The Sunrise Health Region is continuing to move toward a fully integrated electronic-based information management system.
The vision of the plan is "Get the right information to the right person at the right time, while ensuring; that access and disclosure of information is in accordance with provincial legislation," detailed a report circulated at the regular meeting of the SHR Board Thursday.
"The Electronic Health Record (EHR) is not a comprehensive database of a patient's information, but rather a set of information technology services and solutions designed to ensure that pertinent patient information can be shared by clinicians at the point of care."

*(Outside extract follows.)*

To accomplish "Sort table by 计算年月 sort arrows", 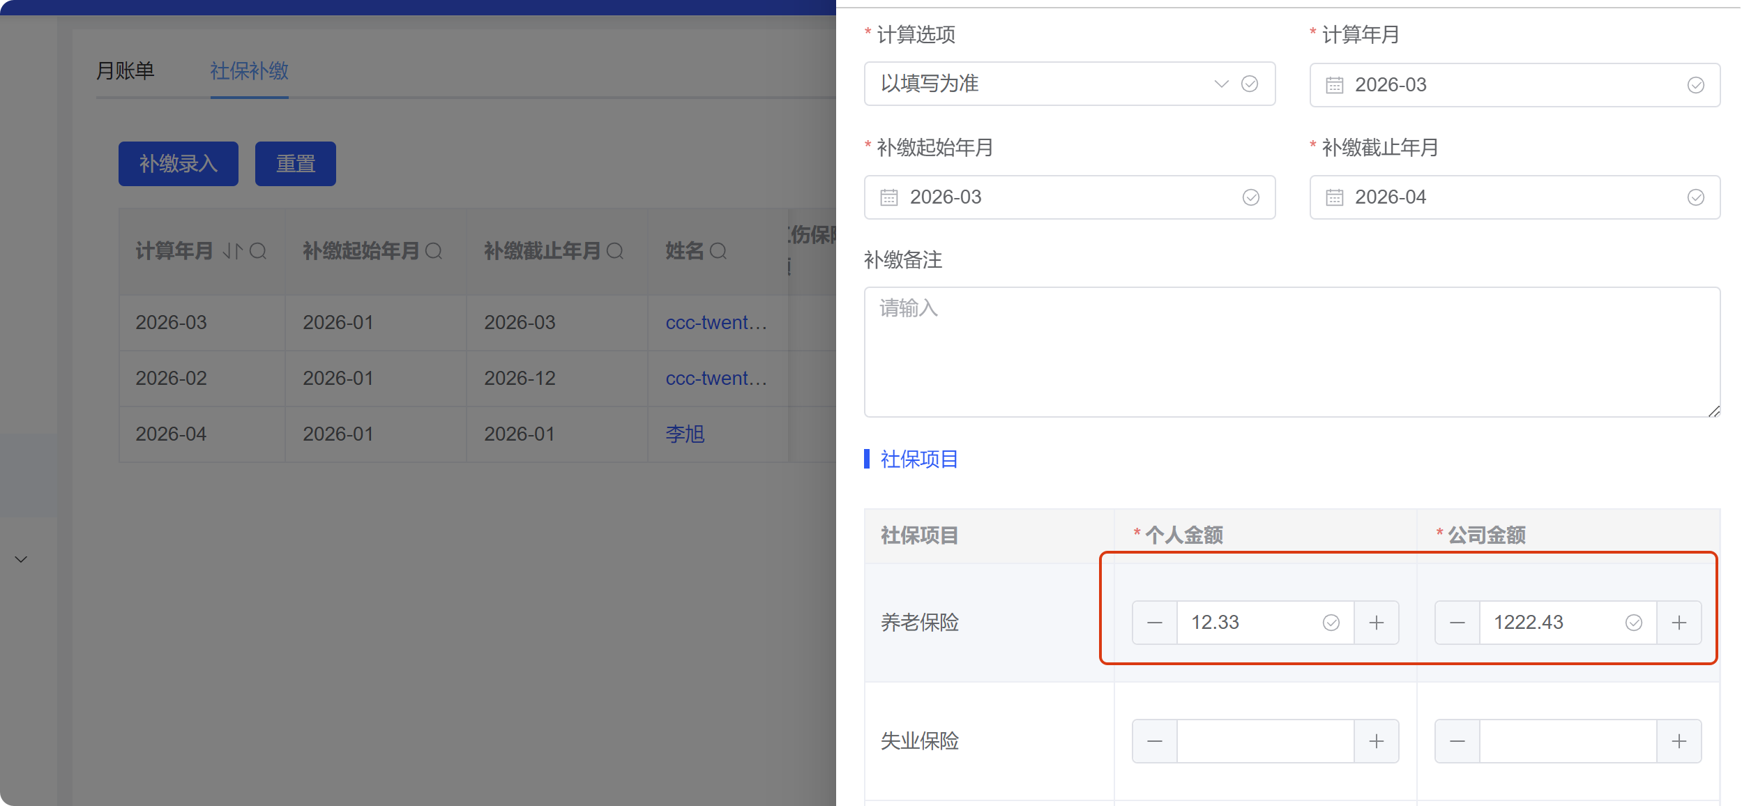I will pos(232,251).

Lorelei Stusek Vice-president of Corporate Services with SHR covered work being carried out in terms of the Information Management Plan as part of a report on her overall portfolio. She said in terms of connecting all those who need access to patient information, which is gathered from a range of health care areas, is a major challenge.

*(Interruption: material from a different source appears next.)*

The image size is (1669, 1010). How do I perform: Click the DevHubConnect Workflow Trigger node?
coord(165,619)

But the goal is one where a doctor can draw on the results of blood tests, x-rays, information gathered at emergency admitting, or what is in a patient's regular file when needed at the push of a button.
The challenges include how to ensure patient privacy, and allocate manpower to do the work.

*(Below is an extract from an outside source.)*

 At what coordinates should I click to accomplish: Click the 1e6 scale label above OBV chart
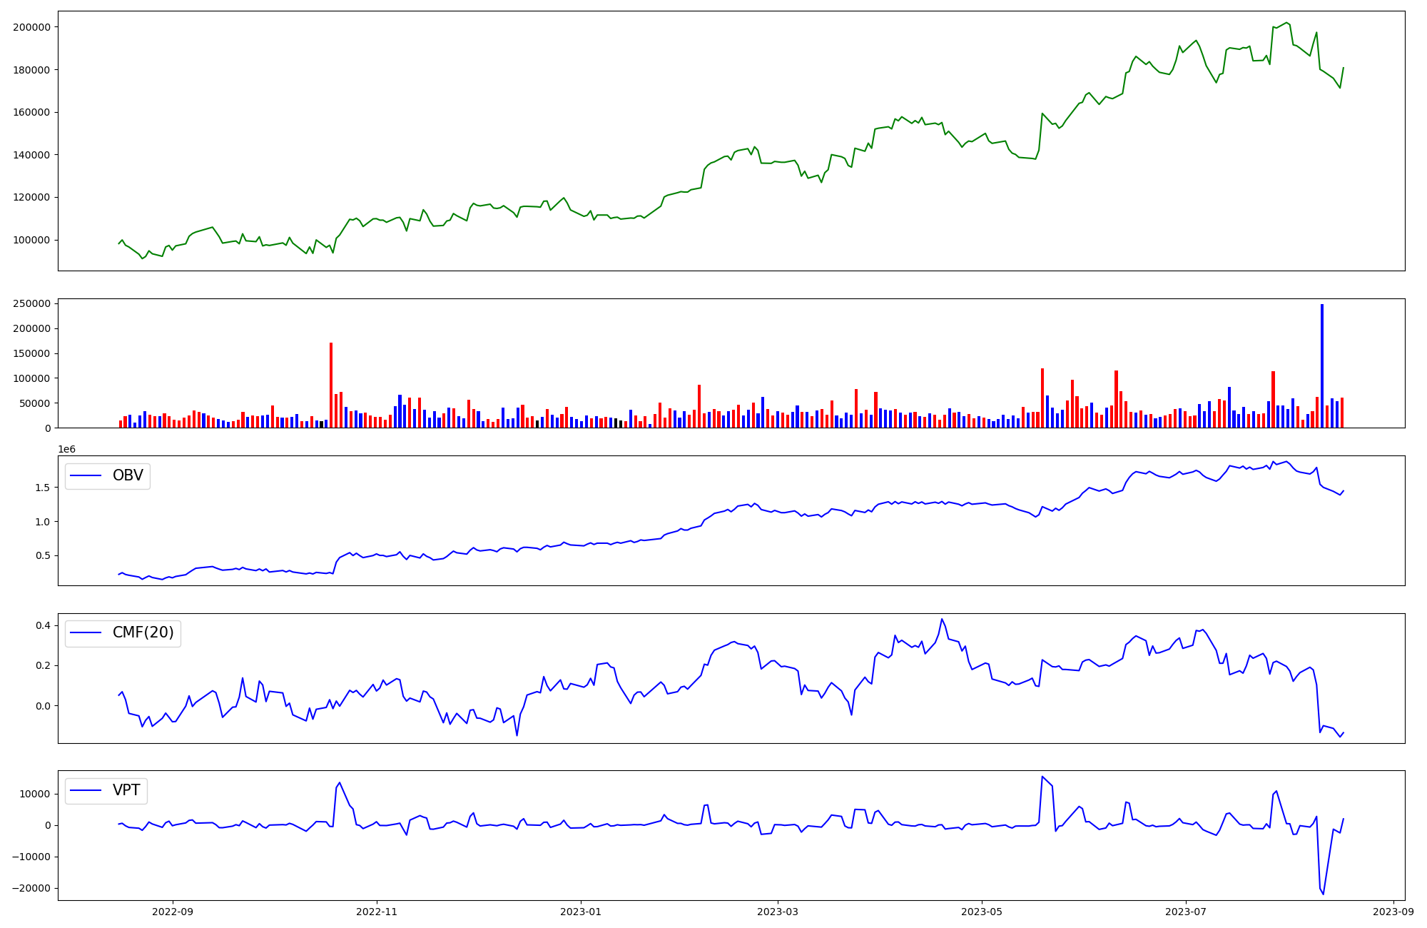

Stusek's report noted a "lack of resources at eHealth to adequately respond to our needs in a timely manner, and a lack of application integration, which is reducing user adoption. Silos systems with pieces of information in each application."
Staffing within the Region also limit the uptake on the system.
"Sunrise Health Region staff shortages hamper ability for front-line staff to devote extended periods of time to provide input and validation, which is required for the development of each electronic health record component," stated the report.
In terms of patient privacy Stusek said that is an ongoing priority they focus much attention on, including to provide ongoing privacy awareness and education to staff, volunteers and public.
The work within the region to keep Information Management Plan moving forward falls to an Information Technology Department which is already dealing with a massive integrated system with a staff of 10 full time equivalents and a $2.563 million budget.
The network within the region has nearly 3,300 users, and more than 1,300 computers.
As an indication of the traffic levels the system deals with, Stusek said in the last year software blocked 3.225 million spam emails, up almost one million from the previous year.
In addition a total of 765,000 viruses were detected and blocked by the Central Virus Management System, she said.
The level of work with the IT Department has now become a challenge in itself, offered Stusek, whose report noted "As of June 2012 we have 8300 hours worth of tasks (unassigned, unscheduled and one time) to complete. (This is above the current tasks that are currently being attended to).
"We also have a total of 4935 hours of recurring tasks that we have not attended to. A trend of too many recurring tasks means important maintenance tasks are having to be dropped because of fires or many projects."